* _Prompt_
Copy exactly the lines of the records below, and only those lines, beginning with the line that contains "Given: Collapse the cs-content div node" and ending with the line that contains "977x560 pixels.".

* * * * * * * * *

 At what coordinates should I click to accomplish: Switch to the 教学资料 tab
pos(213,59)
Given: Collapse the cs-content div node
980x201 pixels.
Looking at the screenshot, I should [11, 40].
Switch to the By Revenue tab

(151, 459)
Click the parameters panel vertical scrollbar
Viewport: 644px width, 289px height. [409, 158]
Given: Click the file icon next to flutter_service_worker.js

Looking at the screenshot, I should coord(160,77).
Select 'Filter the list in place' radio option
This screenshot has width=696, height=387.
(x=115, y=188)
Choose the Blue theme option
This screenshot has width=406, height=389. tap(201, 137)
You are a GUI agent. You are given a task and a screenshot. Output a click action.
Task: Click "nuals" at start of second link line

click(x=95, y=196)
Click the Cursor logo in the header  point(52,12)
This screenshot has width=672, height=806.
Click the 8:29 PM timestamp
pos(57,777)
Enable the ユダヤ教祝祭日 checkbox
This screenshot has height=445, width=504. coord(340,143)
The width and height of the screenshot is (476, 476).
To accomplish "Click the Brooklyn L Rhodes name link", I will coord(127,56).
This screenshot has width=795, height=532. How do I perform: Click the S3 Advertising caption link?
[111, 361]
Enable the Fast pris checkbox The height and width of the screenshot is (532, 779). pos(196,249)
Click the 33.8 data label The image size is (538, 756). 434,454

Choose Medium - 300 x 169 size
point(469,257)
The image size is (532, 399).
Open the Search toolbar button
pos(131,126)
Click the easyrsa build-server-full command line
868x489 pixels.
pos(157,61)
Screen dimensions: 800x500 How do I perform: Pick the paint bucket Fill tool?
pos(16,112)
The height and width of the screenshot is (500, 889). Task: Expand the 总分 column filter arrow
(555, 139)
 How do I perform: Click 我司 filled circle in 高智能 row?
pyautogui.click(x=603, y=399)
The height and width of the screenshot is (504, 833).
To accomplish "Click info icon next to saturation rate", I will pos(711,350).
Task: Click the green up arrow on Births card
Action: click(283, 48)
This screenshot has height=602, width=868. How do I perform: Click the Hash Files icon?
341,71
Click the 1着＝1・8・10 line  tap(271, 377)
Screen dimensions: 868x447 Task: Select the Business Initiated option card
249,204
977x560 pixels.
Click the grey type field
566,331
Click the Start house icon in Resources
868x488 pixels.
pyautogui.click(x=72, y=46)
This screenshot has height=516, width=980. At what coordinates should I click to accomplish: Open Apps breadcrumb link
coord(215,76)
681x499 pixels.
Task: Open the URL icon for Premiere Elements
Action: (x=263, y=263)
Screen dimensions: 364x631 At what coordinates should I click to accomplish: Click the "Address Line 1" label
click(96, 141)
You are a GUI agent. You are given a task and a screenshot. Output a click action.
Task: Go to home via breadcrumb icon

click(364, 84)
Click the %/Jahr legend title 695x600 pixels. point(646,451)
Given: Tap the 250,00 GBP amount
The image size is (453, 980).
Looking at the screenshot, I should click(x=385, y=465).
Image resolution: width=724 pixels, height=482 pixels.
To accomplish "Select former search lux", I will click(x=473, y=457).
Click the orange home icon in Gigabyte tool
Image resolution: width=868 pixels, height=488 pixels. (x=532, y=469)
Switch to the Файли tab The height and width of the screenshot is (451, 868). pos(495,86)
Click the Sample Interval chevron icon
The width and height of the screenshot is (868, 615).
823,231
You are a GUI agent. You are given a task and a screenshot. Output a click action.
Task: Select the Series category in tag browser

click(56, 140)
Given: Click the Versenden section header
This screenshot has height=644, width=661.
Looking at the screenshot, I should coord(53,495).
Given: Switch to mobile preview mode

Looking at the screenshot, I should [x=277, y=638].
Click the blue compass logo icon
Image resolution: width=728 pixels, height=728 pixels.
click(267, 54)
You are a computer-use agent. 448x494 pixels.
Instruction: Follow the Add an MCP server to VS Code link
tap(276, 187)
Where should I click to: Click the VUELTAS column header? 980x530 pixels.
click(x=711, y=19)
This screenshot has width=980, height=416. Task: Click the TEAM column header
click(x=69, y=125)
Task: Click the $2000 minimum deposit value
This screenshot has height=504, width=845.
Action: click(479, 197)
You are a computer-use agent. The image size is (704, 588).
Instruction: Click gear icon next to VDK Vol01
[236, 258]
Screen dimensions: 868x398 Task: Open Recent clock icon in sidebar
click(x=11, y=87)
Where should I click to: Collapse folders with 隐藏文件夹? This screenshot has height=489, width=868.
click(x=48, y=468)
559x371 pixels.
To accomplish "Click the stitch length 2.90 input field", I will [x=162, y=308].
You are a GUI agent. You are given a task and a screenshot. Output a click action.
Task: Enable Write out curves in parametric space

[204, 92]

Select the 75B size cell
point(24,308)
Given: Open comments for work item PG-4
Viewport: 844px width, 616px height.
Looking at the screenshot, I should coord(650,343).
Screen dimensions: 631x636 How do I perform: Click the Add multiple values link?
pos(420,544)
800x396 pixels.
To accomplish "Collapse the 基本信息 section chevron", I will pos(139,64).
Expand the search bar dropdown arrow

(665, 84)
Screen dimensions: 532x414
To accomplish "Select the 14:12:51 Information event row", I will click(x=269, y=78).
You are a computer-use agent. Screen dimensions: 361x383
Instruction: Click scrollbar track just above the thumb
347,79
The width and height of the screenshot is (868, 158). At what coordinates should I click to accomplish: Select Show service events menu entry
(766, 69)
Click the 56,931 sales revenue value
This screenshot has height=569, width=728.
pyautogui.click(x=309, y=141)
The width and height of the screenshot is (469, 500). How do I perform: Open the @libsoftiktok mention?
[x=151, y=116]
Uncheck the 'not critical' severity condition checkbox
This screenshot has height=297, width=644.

* * * * * * * * *

* _Task output_
Given: Collapse the cs-content div node
980x201 pixels.
Looking at the screenshot, I should [11, 40].
Switch to the By Revenue tab

(151, 459)
Click the parameters panel vertical scrollbar
Viewport: 644px width, 289px height. [409, 158]
Given: Click the file icon next to flutter_service_worker.js

Looking at the screenshot, I should coord(160,77).
Select 'Filter the list in place' radio option
This screenshot has width=696, height=387.
(x=115, y=188)
Choose the Blue theme option
This screenshot has width=406, height=389. tap(201, 137)
You are a GUI agent. You are given a task and a screenshot. Output a click action.
Task: Click "nuals" at start of second link line

click(x=95, y=196)
Click the Cursor logo in the header  point(52,12)
This screenshot has width=672, height=806.
Click the 8:29 PM timestamp
pos(57,777)
Enable the ユダヤ教祝祭日 checkbox
This screenshot has height=445, width=504. coord(340,143)
The width and height of the screenshot is (476, 476).
To accomplish "Click the Brooklyn L Rhodes name link", I will coord(127,56).
This screenshot has width=795, height=532. How do I perform: Click the S3 Advertising caption link?
[111, 361]
Enable the Fast pris checkbox The height and width of the screenshot is (532, 779). pos(196,249)
Click the 33.8 data label The image size is (538, 756). 434,454

Choose Medium - 300 x 169 size
point(469,257)
The image size is (532, 399).
Open the Search toolbar button
pos(131,126)
Click the easyrsa build-server-full command line
868x489 pixels.
pos(157,61)
Screen dimensions: 800x500 How do I perform: Pick the paint bucket Fill tool?
pos(16,112)
The height and width of the screenshot is (500, 889). Task: Expand the 总分 column filter arrow
(555, 139)
 How do I perform: Click 我司 filled circle in 高智能 row?
pyautogui.click(x=603, y=399)
The height and width of the screenshot is (504, 833).
To accomplish "Click info icon next to saturation rate", I will pos(711,350).
Task: Click the green up arrow on Births card
Action: click(283, 48)
This screenshot has height=602, width=868. How do I perform: Click the Hash Files icon?
341,71
Click the 1着＝1・8・10 line  tap(271, 377)
Screen dimensions: 868x447 Task: Select the Business Initiated option card
249,204
977x560 pixels.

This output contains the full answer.